• AIM
Set down the full Premiership Week 7 post word for word.

• DOCUMENT EXCERPT
— START —

Saturday, September 30, 2006

The Premiership Week 7

With seven games played by nearly half of the teams, we see Chelsea alone at the top, two points separating them from Bolton Wanderers, and then a tight quartet of Man U, Pompey, Everton and Villa just one victory away from coming level with the Blues. Since the season's not only a quarter past, why not make some grandiose claims early (you'll find nothing bold here, but let me know why and how I'm wrong; we appreciate your feedback)

Who are the real deals and pretenders so far in the early days of the season?

— END —

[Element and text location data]

— START —

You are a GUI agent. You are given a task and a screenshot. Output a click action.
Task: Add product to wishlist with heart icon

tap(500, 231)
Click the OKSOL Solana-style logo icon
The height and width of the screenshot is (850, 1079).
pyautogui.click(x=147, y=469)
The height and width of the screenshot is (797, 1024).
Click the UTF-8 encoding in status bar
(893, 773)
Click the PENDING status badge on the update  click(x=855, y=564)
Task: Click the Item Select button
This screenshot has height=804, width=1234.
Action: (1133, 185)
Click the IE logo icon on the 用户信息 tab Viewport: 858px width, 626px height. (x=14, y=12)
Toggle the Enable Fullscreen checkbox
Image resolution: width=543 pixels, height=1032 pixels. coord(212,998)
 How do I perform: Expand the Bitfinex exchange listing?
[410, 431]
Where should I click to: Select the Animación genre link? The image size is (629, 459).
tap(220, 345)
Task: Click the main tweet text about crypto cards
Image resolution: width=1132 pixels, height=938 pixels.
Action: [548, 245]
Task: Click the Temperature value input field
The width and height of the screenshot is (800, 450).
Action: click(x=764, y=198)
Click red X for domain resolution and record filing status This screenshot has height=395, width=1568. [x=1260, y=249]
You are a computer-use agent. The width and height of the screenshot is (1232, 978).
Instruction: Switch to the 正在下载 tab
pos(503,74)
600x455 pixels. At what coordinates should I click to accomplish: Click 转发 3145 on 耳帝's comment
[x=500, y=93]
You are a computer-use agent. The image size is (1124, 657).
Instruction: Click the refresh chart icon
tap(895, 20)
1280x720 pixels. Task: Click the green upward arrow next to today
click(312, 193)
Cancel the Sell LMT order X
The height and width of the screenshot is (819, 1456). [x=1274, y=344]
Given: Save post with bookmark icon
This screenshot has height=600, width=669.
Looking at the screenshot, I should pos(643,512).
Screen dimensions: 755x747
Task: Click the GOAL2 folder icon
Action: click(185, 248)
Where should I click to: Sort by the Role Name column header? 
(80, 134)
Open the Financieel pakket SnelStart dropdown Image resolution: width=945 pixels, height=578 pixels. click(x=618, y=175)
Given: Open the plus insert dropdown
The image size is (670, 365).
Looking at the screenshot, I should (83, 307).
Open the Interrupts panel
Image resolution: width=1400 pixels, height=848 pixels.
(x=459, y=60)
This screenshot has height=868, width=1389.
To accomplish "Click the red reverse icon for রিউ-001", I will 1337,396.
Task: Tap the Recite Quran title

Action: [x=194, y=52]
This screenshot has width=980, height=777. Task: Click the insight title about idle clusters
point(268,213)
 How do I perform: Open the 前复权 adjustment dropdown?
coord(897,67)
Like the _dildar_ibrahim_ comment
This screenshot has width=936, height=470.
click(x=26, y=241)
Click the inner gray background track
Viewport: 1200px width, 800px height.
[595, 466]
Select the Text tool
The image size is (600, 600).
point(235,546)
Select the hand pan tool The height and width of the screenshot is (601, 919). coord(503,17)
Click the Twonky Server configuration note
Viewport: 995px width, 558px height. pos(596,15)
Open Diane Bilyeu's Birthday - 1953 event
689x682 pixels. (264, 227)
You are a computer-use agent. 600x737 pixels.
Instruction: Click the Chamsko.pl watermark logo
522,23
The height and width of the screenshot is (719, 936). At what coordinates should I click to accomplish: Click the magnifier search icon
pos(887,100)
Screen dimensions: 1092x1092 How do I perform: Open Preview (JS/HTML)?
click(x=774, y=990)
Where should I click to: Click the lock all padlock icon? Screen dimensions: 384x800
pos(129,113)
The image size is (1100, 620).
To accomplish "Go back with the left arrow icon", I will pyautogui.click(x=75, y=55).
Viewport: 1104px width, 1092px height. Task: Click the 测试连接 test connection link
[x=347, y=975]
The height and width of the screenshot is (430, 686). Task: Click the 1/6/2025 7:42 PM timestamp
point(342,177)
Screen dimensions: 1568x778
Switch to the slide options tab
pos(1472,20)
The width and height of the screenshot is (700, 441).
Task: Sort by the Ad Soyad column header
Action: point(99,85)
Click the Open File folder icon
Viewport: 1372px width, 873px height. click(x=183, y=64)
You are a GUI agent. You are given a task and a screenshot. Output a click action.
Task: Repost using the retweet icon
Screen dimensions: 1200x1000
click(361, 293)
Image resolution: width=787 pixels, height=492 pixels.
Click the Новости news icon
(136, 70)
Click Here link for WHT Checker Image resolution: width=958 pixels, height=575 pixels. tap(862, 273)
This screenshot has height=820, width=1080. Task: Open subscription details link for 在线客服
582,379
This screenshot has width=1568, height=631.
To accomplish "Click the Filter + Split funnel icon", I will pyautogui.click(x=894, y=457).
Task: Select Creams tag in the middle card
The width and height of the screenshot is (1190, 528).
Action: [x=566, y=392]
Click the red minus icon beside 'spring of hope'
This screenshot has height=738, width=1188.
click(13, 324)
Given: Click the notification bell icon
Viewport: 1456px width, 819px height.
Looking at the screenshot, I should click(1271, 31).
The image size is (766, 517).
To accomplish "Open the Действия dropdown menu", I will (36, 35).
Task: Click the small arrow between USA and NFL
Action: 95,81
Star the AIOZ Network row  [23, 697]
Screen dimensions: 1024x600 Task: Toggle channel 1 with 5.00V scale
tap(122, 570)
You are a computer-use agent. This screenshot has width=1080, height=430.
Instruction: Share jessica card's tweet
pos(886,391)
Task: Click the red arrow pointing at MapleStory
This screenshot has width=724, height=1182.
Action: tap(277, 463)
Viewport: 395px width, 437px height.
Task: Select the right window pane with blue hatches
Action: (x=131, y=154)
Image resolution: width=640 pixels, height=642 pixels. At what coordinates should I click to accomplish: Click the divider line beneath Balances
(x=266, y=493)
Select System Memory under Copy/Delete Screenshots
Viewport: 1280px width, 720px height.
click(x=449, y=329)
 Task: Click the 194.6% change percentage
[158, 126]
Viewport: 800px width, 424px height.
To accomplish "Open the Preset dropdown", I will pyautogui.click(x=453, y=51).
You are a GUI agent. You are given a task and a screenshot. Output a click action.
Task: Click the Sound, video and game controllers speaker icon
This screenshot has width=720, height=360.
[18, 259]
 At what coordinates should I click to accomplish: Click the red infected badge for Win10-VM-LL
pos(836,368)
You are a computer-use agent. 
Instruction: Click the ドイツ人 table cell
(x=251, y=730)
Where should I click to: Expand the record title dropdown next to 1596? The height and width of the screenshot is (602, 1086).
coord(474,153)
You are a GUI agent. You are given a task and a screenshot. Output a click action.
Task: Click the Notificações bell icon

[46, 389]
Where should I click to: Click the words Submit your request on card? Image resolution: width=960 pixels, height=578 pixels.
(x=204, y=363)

— END —

• WORKED SOLUTION
Saturday, September 30, 2006

The Premiership Week 7

With seven games played by nearly half of the teams, we see Chelsea alone at the top, two points separating them from Bolton Wanderers, and then a tight quartet of Man U, Pompey, Everton and Villa just one victory away from coming level with the Blues. Since the season's not only a quarter past, why not make some grandiose claims early (you'll find nothing bold here, but let me know why and how I'm wrong; we appreciate your feedback)

Who are the real deals and pretenders so far in the early days of the season?